Pendant plusieurs mois, entre 1978 et 1979, les habitants de l’Oise se retrouvent plongés dans l’angoisse et la terreur : un maniaque sévit prenant pour cibles des jeunes femmes. Après avoir tenté d’en renverser plusieurs au volant de sa voiture, il finit par blesser et tuer des auto-stoppeuses choisies au hasard. L’homme est partout et nulle part, échappant aux pièges des enquêteurs et aux barrages. Il en réchappe d’autant plus facilement qu’il est en réalité un jeune et timide gendarme qui mène une vie banale et sans histoires au sein de sa brigade. Gendarme modèle, il est chargé d’enquêter sur ses propres crimes jusqu’à ce que les cartes de son périple meurtrier lui échappent.Adaptation du livre Un assassin au-dessus de tout soupçon d'Yvan Stefanovitch

Photos

La Prochaine Fois, Je Viserai le Coeur

Critiques

  1. Première
    par Isabelle Danel

    Inspiré de l’affaire Alain Lamare, criminel qui sévit entre 1978 et 1979, le troisième long métrage de Cédric Anger est une plongée dans l’inconnu, l’inexplicable.
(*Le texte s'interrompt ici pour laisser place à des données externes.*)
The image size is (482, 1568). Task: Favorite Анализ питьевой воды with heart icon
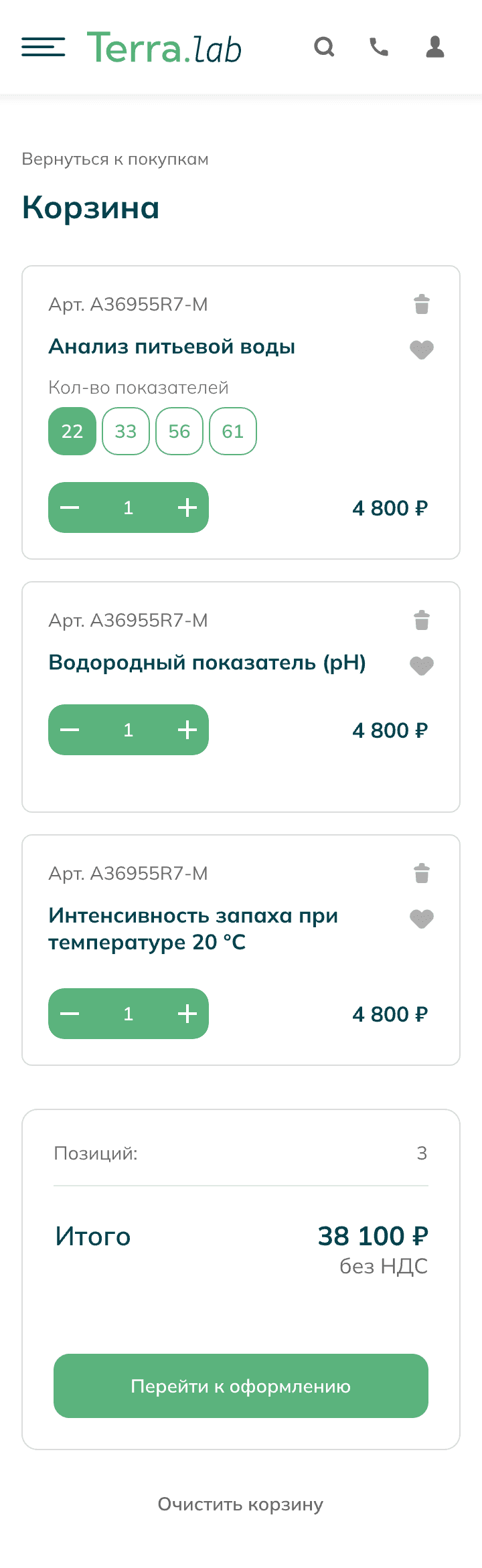coord(422,349)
Franck est un être totalement opaque. Malgré ses lettres à la police (dont l’une des phrases donne son magnifique titre au film), ses raisons de tuer restent en effet mystérieuses, d’autant qu’il n’y prend aucun plaisir. Sa vie publique est celle d’un homme sans qualités, certes bon élément mais à qui toute mutation est refusée. Très documenté, le film évite la reconstitution pétrifiante et crée une ambiance grâce à une image bleutée accentuant la pâleur des visages, un détail de décor (téléphone, voiture), une information à la télévision (l’invasion du Koweit). La caméra suit les faits et gestes de Franck, accompagne ses manies, ses aversions, ses fragilités (impressionnant volume de jeu de Guillaume Canet). On passe de l’empathie au rejet du personnage, de la compréhension à la certitude de ne rien savoir de lui. C’est à la fois déstabilisant et captivant.